## Исходный текст
=====
Тот факт, что переход от девы-цветка к матери-плоду имеет решающее значение в жизни женщины, становится особенно ясным в свете понимания той быстроты, с какой стареют женщины в первобытных жизненных условиях, и той стремительности, с которой расходуются в тяжёлых трудах плодоносные материнские силы. Переход от девичества к женской зрелости всегда ощущается более остро там, где, как это часто бывает, беззаботная юность резко сменяется порядками взрослой жизни и ограничениями брака.

Здесь может возникнуть возражение, что в примитивном обществе вопрос дефлорации зачастую не возникает вовсе, поскольку несдерживаемая и неакцентируемая сексуальность запросто входит в детские игры, — а следовательно, всё то, по-видимому, особое внимание, которое мы уделяем фактору «бракосочетания», очень сильно преувеличено, если вообще является уместным. Но, как уже было показано, под «бракосочетанием» мы подразумеваем не просто физиологическое явление, но архетип или архетипический опыт. Переживание изначального состояния смертоносного брака может совпадать с реальным вступлением в супружеские отношения — дефлорацией, но это не является обязательным фактом, равно как первичная ситуация деторождения не требует совпадения с фактическими родами. Действительно, бессчётное количество женщин вступало в брак и рожало детей без подтверждения соответствующими «мероприятиями» — что, к нашему удивлению, мы часто наблюдаем и у современных женщин — но это не отменяет ситуацию бракосочетания как архетипа и центральной структуры женской психической реальности. Миф — это всегда бессознательное представление ключевых жизненных ситуаций, и одна из причин того, почему мифы столь значительны для нас, состоит в том, что в этих исповедях, прояснённых светом сознания, мы можем читать подлинный опыт человечества.
=====
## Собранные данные
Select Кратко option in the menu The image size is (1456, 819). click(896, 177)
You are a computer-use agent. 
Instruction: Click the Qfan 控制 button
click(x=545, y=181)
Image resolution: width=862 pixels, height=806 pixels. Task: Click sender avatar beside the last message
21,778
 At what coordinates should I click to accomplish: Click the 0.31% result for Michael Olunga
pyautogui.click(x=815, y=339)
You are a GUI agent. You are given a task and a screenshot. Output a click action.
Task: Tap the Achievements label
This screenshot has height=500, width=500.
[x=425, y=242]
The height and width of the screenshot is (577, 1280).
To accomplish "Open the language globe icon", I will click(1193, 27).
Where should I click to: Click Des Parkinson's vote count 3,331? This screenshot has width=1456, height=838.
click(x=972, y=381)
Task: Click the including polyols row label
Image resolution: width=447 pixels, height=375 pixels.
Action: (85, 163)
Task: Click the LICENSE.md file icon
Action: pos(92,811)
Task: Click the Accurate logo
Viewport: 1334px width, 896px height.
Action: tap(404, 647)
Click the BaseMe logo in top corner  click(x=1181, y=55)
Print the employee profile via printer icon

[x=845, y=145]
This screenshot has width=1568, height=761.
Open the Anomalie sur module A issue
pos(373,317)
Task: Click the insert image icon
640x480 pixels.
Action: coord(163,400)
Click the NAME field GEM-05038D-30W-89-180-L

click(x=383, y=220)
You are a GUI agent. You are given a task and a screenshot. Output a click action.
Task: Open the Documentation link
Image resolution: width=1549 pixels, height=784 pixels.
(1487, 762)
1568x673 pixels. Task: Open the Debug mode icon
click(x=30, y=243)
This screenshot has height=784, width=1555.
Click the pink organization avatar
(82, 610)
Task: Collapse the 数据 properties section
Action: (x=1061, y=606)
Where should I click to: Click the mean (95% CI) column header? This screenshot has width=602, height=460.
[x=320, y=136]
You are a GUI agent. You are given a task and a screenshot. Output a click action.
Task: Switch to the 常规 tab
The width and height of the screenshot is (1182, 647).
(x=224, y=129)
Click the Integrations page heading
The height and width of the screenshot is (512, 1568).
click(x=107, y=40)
=====
## Задание
Подхватите текст о бракосочетании как архетипе женской психической реальности и продолжите его начиная с фразы, следующей за последним предложением.

## Ответ
Поэзия в своём высшем проявлении вдохновляется теми же первоначальными образами, что и миф: в ней могут проявляться мотивы и формы, имеющие мифологические аналоги. Наши толкования мифов замечательным образом подтверждаются, когда стихи озвучивают те же изначальные ноты, что и мифологические источники. Именно так обстоит дело со стихотворением Рильке «Алкестида»: в ходе своего углубления в бессознательное поэт погружается гораздо дальше уровня, содержащего мотив супружеской любви, и достигает фундаментального пласта — ситуации смертоносного брака.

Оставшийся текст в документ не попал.